The UK has voted to make itself irrelevant: it no longer matters to the rest of Europe whether it remains united

Published: June 24, 2016 at 12:15pm

Now that the United Kingdom has voted to leave the European Union, the arguments for a divided Ireland in which the British government maintains its hold over Northern Ireland while ‘Ireland’ itself is a member state of the European Union are no longer tenable.

The British government was protected from pressure to let go of Northern Ireland largely because the entire island was in the European Union anyway – Northern Ireland through the UK and the Republic of Ireland independently.

Now it is pressingly obvious what will happen next. The British government no longer has a strong basis to argue that Northern Ireland should stay in the United Kingdom, which will put it outside the European Union, rather than leaving it and uniting with the rest of Ireland as a logical next step which will make it a member of the European Union in its own right.

There will be further pressure from Scotland, though in that particular case they are not strongly backed by geography too.

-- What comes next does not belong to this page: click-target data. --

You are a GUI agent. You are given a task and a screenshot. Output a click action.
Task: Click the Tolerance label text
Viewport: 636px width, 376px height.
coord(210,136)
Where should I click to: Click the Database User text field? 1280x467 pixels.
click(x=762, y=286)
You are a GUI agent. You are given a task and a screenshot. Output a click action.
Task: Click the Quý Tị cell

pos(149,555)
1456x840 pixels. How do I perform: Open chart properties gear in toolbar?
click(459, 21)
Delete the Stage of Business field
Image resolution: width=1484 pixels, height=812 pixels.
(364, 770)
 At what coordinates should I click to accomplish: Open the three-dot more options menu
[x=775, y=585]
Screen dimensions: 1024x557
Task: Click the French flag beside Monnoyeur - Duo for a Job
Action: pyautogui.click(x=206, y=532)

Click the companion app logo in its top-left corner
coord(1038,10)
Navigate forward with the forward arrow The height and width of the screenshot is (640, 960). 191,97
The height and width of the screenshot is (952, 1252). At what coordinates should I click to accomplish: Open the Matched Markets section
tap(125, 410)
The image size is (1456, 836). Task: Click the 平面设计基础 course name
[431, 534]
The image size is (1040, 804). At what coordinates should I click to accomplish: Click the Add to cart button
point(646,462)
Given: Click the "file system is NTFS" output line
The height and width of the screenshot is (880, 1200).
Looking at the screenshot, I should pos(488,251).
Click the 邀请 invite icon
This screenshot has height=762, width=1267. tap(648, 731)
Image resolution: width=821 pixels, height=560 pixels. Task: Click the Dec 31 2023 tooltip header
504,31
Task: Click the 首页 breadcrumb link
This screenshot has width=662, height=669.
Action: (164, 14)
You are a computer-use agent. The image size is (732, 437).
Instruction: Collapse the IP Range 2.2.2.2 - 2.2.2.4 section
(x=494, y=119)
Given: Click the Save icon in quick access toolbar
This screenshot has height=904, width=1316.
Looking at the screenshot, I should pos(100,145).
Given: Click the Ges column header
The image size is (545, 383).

And the bottom line is that the rest of Europe will now not give a damn if the United Kingdom breaks up, and the British government will not receive any support from the EU in keeping the UK together. On the contrary, the EU will now be obliged in the opposite direction: to help those parts of the UK which want to stay in the EU. A united Ireland will henceforth be in the interest of the European Union in a way that it never mattered before. And Scotland, which was encouraged to vote against independence in its own referendum not long ago, by statements from the EU saying that it would be unable to stay within the Union if it seceded from the UK, but would have to apply for membership in its own right, will now be looking to restart that process.